As 2026 approaches, sentiment around altcoins remains fragile. A growing number of analysts now warn that the worst may not be over, arguing that structural weakness, declining liquidity, and fading retail participation could drive another leg lower across the sector.
Market data reinforces this cautious outlook. The Crypto Total Market Cap, excluding the top 10 assets — commonly referred to as the OTHERS index — has collapsed by more than 50% since December 2024. Market capitalization has fallen from roughly $451 billion to around $182 billion in just twelve months, highlighting the scale of capital destruction across mid- and small-cap tokens.
This sharp contraction reflects aggressive de-risking, weak demand, and sustained selling pressure across the altcoin market.
However, not all analysts are convinced the altcoin cycle is finished. A smaller group points to historical precedents, arguing that periods of extreme underperformance and investor capitulation have often preceded powerful altcoin recoveries. From this perspective, 2026 could mark the delayed arrival of an altcoin season — if liquidity conditions improve and capital rotation resumes.
A recent CryptoQuant report challenges the widely held belief that this cycle has produced “no altcoin season.” According to the data, centralized exchange trading volume for altcoins — excluding the top five assets — has reached levels significantly higher than those seen in previous market cycles.
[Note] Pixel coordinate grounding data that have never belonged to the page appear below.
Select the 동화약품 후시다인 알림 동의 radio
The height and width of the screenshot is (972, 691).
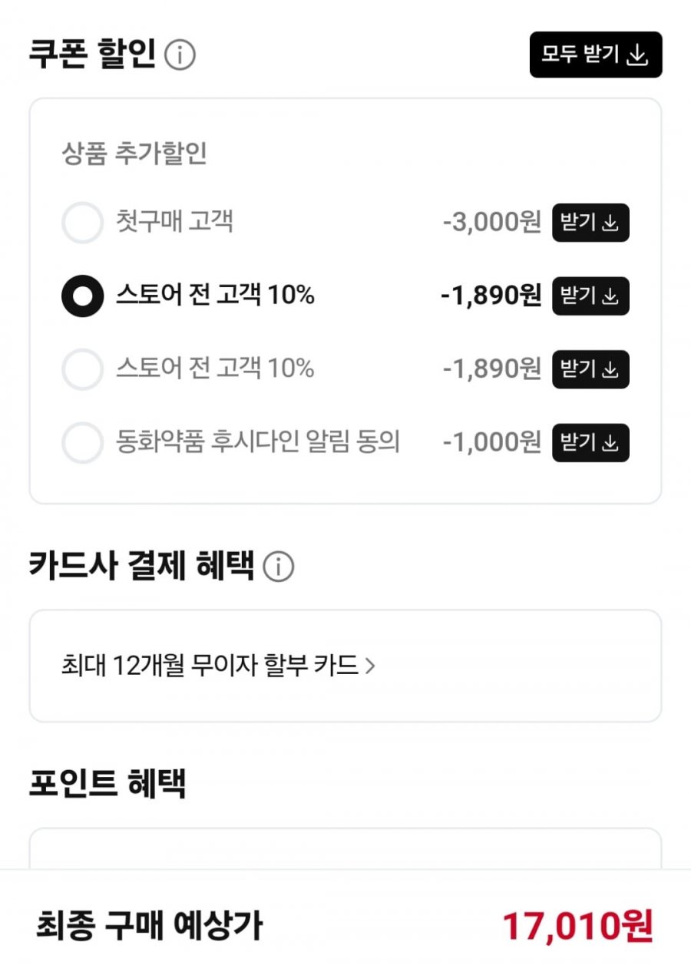[82, 442]
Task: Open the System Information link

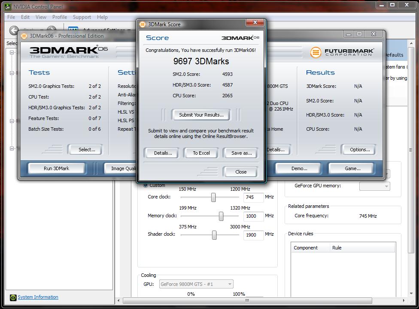Action: point(38,297)
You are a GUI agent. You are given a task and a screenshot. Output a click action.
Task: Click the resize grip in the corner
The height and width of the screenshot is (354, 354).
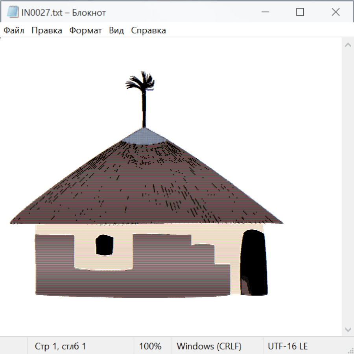pos(350,350)
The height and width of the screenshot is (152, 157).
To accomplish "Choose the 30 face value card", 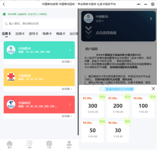I will (118, 132).
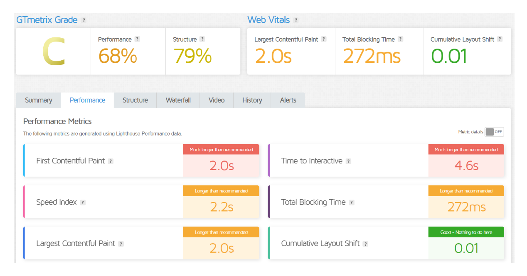Click help beside Total Blocking Time metric card

coord(352,202)
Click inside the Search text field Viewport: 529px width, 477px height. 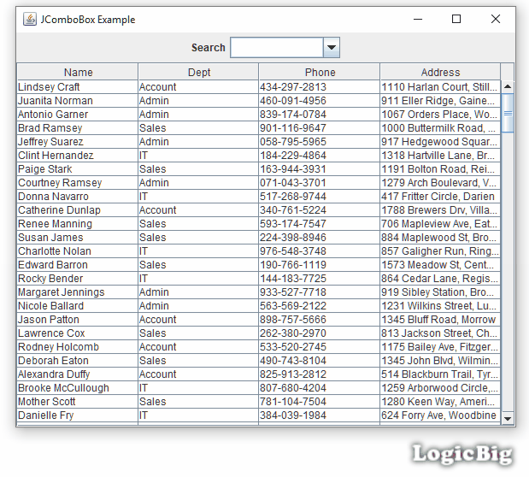[277, 48]
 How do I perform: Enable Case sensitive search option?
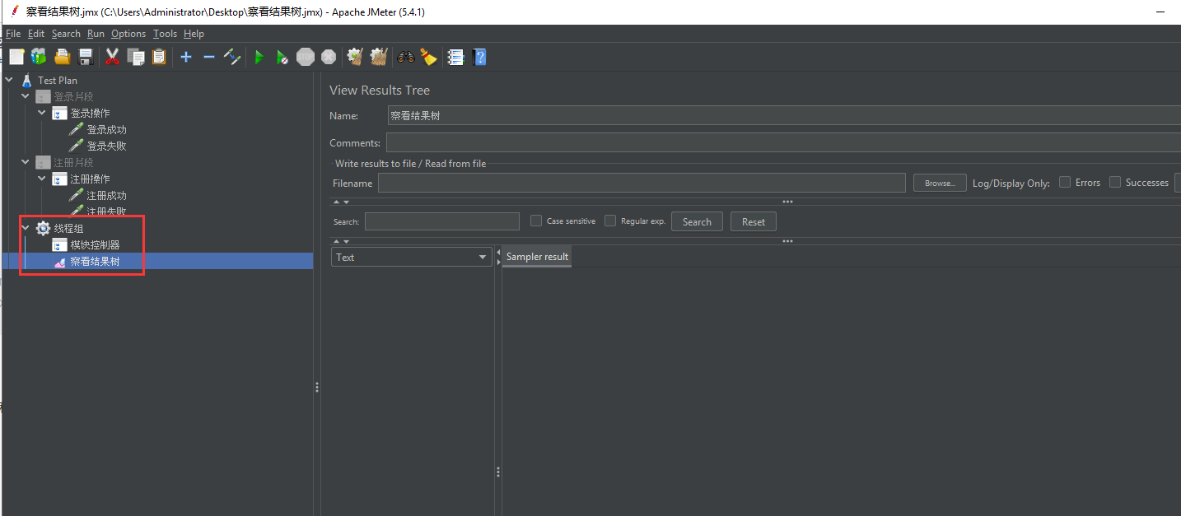tap(534, 221)
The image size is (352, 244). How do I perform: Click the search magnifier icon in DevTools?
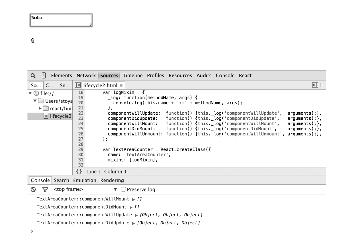click(x=33, y=76)
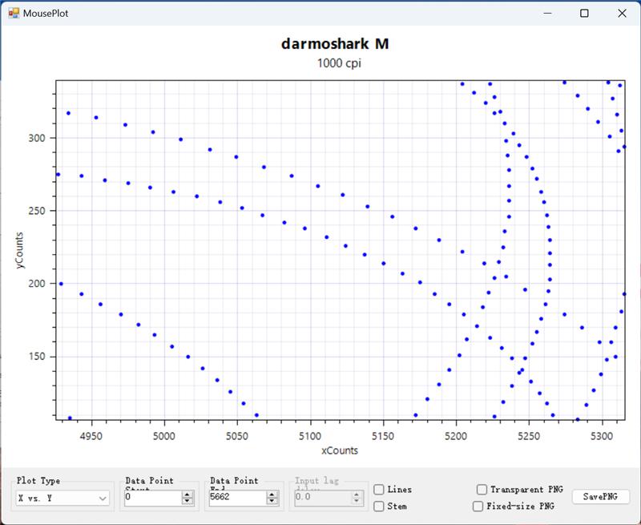
Task: Decrease Data Point End with down arrow
Action: pos(272,502)
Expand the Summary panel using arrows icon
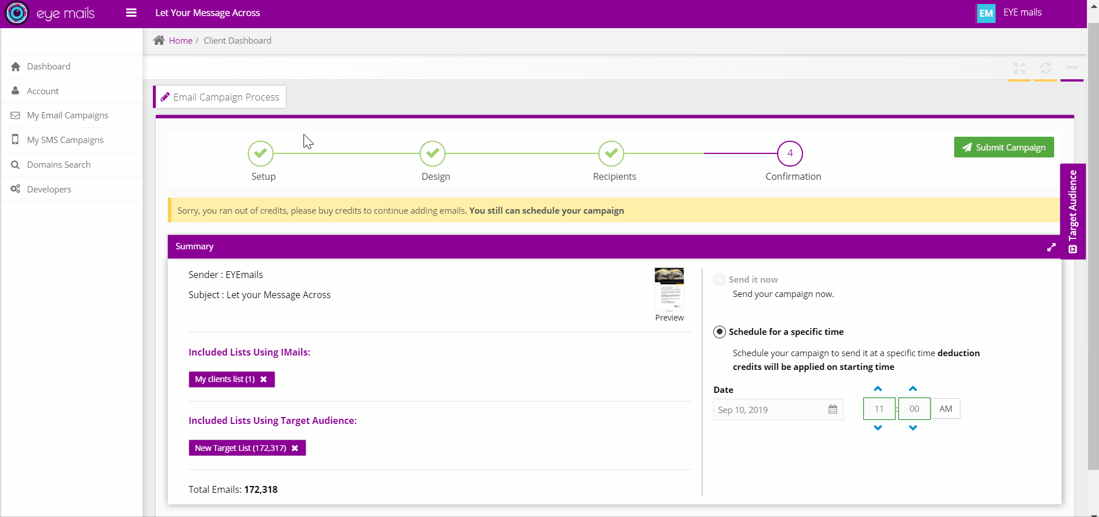The height and width of the screenshot is (517, 1099). coord(1051,247)
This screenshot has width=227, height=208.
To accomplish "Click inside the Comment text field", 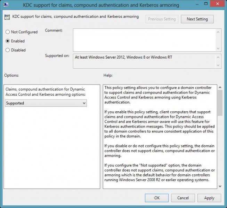I will [144, 40].
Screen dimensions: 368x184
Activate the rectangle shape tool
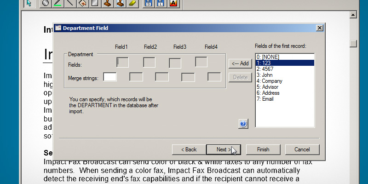click(95, 4)
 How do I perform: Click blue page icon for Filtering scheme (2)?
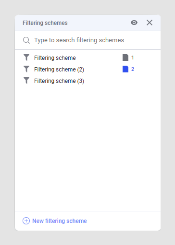click(x=125, y=69)
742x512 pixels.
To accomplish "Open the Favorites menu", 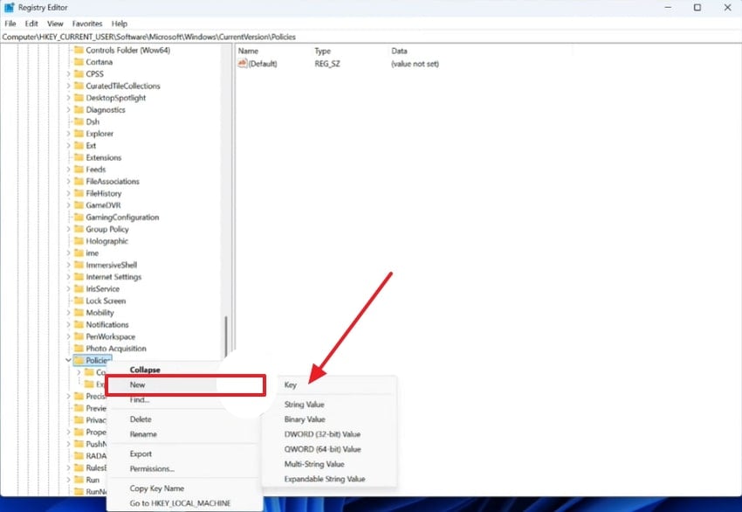I will [x=87, y=24].
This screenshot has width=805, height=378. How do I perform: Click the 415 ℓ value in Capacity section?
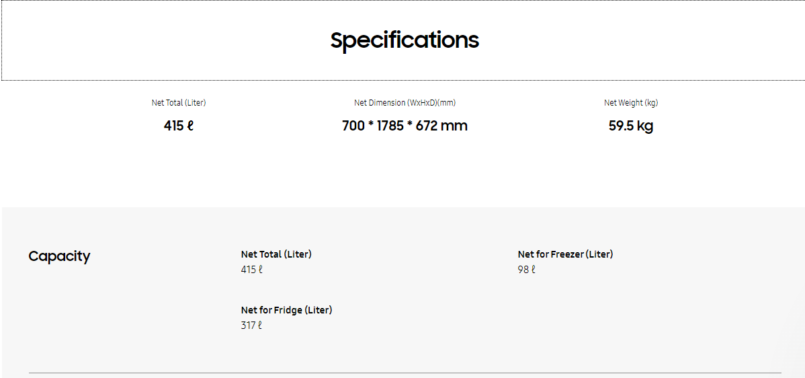coord(251,270)
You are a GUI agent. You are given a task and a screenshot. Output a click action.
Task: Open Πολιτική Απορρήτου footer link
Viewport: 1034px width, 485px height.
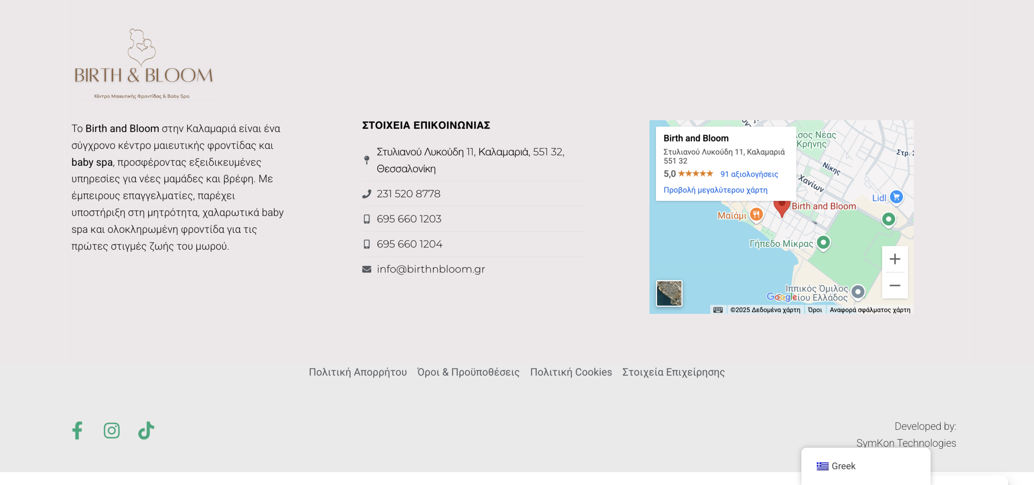pyautogui.click(x=358, y=372)
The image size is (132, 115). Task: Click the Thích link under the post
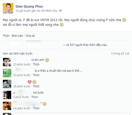(x=6, y=36)
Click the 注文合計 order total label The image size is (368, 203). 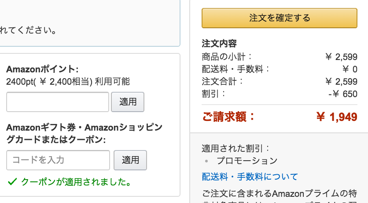223,81
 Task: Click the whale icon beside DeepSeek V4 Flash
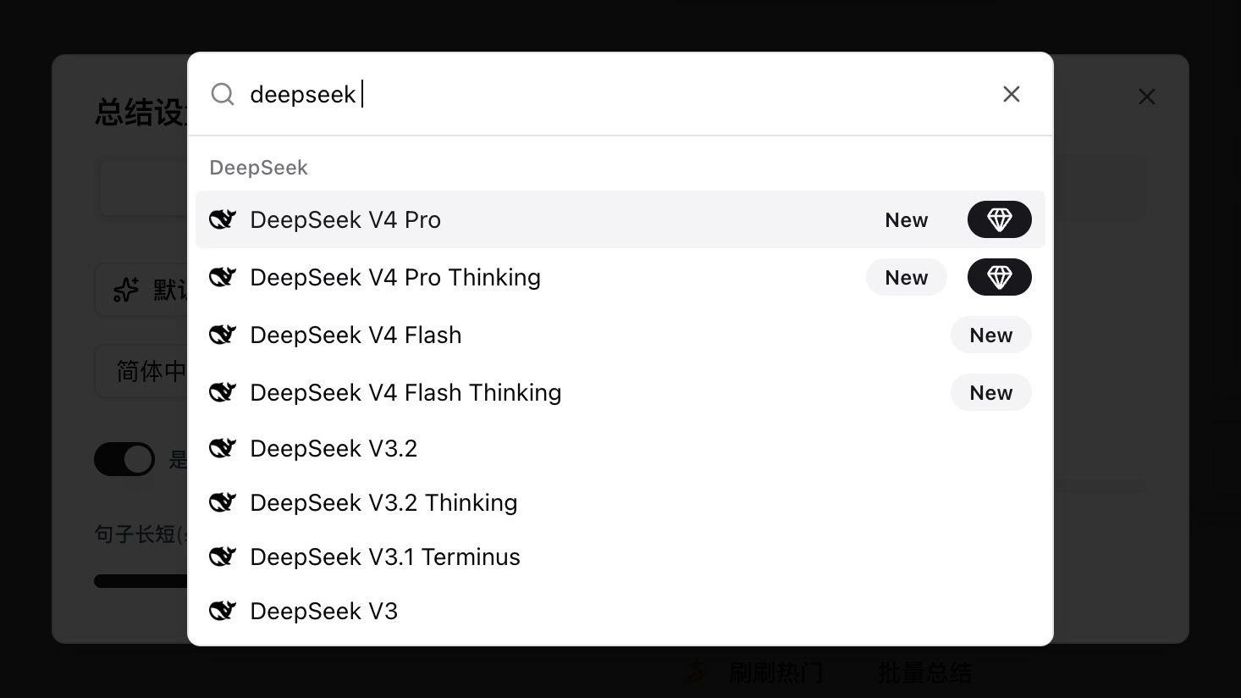(x=223, y=335)

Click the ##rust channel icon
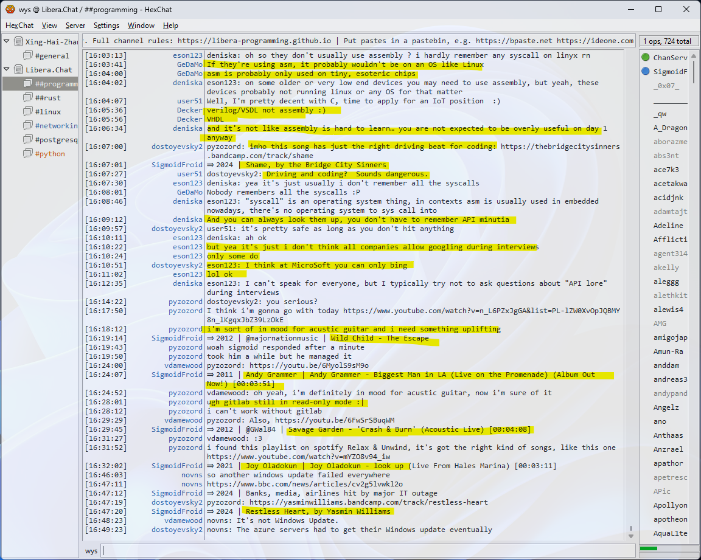pyautogui.click(x=28, y=98)
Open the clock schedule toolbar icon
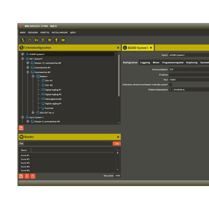Image resolution: width=209 pixels, height=209 pixels. (x=30, y=40)
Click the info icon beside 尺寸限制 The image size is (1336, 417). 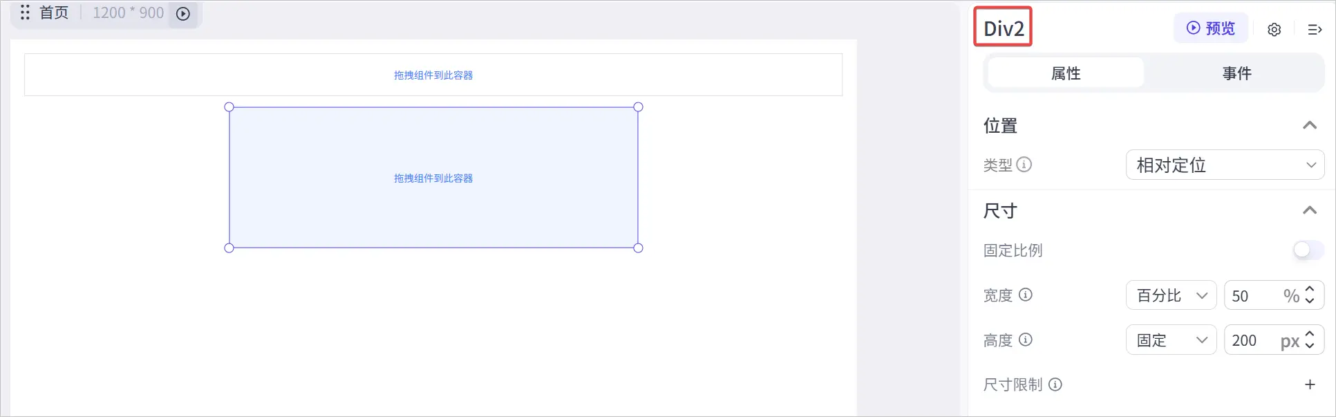pos(1055,384)
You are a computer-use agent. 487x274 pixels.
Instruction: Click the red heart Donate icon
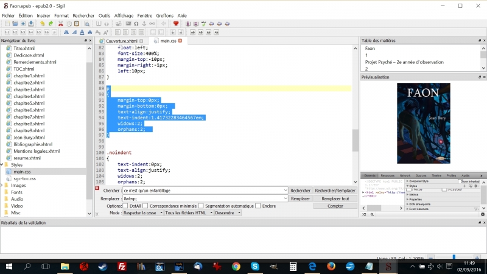(176, 24)
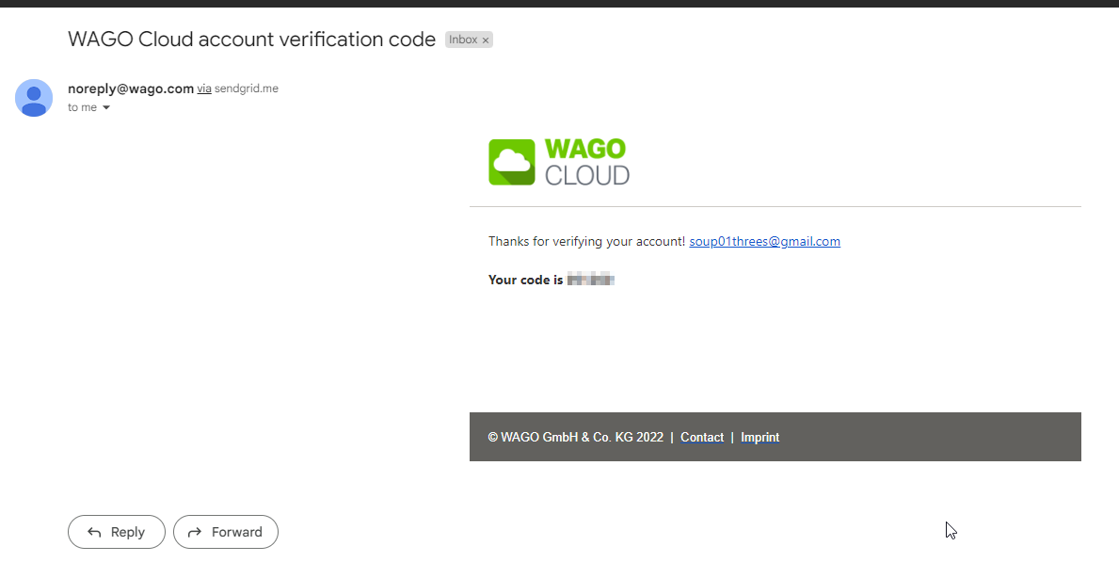Remove the Inbox label via its x
The height and width of the screenshot is (578, 1119).
pyautogui.click(x=486, y=40)
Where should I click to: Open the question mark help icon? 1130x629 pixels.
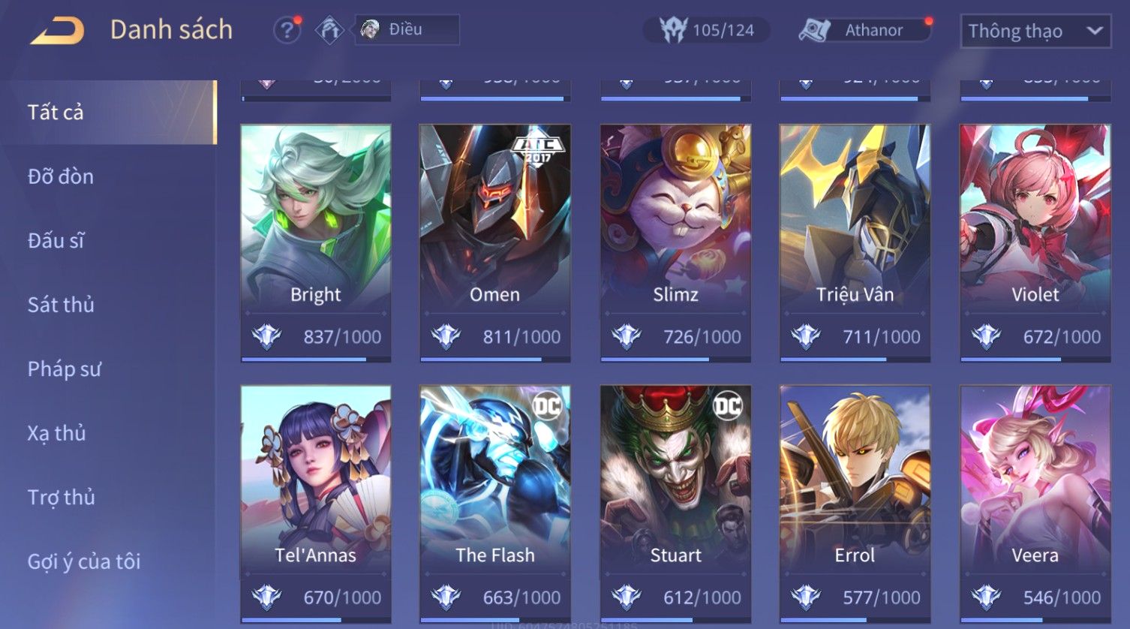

In other words, altcoins are being traded more actively than ever, even as prices remain deeply depressed across much of the market.
This divergence between volume and price helps explain the prevailing confusion. While many tokens have lost a substantial portion of their value, on-chain and exchange data show that activity has not disappeared. Instead, the market has undergone a structural shift.
Retail participation has largely faded after months of losses, with many smaller investors capitulating and exiting positions. Their absence, however, has not resulted in lower overall trading activity.
CryptoQuant’s analysis suggests that altcoin dominance has increasingly concentrated among larger players. Whales and professional participants now account for a growing share of altcoin volume, using periods of low liquidity and weak sentiment to accumulate positions or actively rotate capital.
From this perspective, the current phase may not signal the absence of an altcoin cycle, but rather its transformation. If whale-driven positioning continues and broader market conditions improve, these participants are likely to push prices higher to maximize returns.